(Records for this task Opens)

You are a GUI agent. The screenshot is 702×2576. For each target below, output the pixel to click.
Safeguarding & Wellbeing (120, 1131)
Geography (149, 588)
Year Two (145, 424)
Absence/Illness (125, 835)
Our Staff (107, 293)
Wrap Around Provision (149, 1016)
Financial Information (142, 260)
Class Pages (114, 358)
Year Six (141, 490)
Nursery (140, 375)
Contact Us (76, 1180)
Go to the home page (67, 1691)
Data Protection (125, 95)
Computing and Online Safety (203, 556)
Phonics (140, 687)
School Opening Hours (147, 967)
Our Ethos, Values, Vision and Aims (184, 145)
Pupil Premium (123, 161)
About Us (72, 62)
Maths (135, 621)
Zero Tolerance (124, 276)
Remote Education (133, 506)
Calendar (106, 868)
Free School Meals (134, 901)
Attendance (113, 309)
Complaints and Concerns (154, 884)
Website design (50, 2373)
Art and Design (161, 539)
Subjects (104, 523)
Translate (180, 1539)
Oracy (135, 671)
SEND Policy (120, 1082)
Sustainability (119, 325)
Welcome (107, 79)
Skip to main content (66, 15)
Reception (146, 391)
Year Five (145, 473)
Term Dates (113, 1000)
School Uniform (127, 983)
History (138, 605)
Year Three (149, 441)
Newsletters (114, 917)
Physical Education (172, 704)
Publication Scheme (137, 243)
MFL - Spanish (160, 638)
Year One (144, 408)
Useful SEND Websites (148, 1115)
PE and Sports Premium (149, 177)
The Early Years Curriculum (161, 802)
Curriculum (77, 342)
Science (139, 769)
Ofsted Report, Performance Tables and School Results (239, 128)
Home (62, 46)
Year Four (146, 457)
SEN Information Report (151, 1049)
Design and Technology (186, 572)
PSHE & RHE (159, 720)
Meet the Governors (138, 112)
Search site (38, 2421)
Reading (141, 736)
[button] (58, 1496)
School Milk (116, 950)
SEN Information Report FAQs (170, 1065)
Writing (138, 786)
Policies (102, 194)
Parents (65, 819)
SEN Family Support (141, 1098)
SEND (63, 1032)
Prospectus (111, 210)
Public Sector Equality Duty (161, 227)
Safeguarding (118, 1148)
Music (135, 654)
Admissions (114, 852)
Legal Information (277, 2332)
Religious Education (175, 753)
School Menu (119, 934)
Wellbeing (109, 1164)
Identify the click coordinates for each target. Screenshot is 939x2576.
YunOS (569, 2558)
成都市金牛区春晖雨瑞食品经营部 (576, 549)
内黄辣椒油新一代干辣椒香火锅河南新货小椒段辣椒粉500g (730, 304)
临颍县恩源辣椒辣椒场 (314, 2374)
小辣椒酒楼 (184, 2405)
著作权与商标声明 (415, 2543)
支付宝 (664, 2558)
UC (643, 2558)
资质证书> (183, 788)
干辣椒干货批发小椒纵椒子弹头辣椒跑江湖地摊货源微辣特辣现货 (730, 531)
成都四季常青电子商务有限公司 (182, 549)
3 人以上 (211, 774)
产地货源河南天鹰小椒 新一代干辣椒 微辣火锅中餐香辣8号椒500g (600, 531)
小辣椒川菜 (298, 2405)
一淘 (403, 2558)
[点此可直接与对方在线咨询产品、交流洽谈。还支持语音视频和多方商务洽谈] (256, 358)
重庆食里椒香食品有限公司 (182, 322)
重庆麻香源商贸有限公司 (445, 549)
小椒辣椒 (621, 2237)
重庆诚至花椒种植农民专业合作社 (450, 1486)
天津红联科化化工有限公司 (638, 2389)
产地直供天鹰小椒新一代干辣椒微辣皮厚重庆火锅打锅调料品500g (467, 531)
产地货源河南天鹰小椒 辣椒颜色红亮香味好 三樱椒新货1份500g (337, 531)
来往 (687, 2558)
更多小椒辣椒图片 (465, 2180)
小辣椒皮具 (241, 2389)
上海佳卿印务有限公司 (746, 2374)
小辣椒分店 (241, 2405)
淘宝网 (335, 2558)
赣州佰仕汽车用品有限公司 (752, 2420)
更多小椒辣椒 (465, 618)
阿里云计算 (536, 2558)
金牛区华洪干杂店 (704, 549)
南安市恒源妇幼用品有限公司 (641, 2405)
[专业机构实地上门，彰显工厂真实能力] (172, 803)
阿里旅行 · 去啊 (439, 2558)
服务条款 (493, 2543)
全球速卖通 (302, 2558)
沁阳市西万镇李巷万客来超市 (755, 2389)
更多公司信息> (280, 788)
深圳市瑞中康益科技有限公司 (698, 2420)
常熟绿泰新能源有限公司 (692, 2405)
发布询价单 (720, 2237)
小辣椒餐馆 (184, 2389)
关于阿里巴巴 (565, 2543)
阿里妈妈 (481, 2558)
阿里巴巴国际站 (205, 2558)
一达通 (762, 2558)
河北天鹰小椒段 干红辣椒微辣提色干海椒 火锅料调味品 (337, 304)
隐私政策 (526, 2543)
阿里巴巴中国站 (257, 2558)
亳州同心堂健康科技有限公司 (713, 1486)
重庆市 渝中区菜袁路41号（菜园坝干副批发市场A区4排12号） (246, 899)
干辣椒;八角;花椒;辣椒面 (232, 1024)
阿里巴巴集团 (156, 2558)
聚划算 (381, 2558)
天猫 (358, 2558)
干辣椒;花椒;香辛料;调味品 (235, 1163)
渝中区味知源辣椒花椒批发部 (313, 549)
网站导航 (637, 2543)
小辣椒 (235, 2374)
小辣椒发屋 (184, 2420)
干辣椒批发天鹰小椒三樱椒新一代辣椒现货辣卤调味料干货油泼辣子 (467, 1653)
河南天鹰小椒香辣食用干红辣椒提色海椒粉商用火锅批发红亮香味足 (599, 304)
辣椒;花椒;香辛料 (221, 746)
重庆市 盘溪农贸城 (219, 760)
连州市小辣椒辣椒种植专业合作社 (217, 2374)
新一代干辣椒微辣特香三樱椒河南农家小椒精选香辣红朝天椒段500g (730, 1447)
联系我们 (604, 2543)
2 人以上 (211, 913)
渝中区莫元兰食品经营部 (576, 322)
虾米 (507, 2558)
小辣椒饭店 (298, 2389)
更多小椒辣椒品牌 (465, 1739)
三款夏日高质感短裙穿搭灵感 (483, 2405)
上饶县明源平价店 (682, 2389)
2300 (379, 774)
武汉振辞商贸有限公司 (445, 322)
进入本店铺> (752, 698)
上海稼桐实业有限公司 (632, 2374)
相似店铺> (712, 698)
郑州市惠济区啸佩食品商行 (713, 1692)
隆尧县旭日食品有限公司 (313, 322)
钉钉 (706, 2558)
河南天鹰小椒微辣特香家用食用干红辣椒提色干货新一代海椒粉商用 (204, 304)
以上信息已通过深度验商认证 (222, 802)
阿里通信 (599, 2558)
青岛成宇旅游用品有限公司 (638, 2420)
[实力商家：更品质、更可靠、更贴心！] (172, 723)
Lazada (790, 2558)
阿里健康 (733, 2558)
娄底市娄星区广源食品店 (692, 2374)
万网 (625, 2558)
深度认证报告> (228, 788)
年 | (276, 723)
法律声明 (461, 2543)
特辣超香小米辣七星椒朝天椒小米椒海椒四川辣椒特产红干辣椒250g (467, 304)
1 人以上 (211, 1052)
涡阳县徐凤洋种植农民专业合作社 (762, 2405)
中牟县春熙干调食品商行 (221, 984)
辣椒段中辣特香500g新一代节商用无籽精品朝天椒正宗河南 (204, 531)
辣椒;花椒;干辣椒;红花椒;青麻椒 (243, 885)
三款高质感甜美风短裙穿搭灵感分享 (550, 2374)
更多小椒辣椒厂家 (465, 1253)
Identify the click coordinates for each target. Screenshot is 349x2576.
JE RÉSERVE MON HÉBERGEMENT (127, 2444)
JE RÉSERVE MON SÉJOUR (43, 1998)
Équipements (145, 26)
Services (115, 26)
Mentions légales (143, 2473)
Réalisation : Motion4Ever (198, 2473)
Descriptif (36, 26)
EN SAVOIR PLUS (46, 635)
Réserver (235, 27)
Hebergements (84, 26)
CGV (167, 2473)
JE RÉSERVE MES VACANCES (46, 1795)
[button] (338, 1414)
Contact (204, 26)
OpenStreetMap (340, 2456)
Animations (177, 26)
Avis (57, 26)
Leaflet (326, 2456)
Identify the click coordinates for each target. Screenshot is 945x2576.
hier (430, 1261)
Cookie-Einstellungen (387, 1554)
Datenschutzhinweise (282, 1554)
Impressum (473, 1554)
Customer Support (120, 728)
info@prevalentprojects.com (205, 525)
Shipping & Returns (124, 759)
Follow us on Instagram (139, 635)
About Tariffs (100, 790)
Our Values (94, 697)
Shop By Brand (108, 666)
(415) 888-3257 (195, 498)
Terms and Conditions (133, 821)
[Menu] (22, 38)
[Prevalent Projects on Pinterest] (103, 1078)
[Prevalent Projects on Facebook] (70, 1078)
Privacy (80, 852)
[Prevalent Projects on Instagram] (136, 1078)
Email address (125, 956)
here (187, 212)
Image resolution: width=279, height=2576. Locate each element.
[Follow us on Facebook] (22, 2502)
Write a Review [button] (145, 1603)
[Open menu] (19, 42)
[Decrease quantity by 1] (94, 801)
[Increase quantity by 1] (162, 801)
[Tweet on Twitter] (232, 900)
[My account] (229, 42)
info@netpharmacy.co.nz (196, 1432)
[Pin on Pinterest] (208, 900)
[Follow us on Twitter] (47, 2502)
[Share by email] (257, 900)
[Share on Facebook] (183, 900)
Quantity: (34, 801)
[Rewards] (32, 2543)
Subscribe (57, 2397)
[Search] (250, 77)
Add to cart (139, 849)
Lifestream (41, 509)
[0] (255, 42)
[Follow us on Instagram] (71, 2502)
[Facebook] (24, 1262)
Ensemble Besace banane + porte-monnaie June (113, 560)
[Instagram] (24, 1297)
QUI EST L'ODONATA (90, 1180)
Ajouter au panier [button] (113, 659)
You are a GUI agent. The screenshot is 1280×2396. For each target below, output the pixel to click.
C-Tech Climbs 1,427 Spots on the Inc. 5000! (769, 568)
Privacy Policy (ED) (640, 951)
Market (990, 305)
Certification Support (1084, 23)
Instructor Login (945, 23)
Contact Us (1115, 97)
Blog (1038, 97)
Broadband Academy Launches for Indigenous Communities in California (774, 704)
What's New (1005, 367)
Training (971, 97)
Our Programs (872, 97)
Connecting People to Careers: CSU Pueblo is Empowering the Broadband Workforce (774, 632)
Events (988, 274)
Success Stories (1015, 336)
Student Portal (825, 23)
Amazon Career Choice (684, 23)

(Records for this task Closes)

__The task__. Please copy the lines above from the line with "C-Tech Climbs 1,427" up to and including the line with "Connecting People to", exactly as written and with nothing else.

__Task answer__.
C-Tech Climbs 1,427 Spots on the Inc. 5000! (769, 568)
Privacy Policy (ED) (640, 951)
Market (990, 305)
Certification Support (1084, 23)
Instructor Login (945, 23)
Contact Us (1115, 97)
Blog (1038, 97)
Broadband Academy Launches for Indigenous Communities in California (774, 704)
What's New (1005, 367)
Training (971, 97)
Our Programs (872, 97)
Connecting People to Careers: CSU Pueblo is Empowering the Broadband Workforce (774, 632)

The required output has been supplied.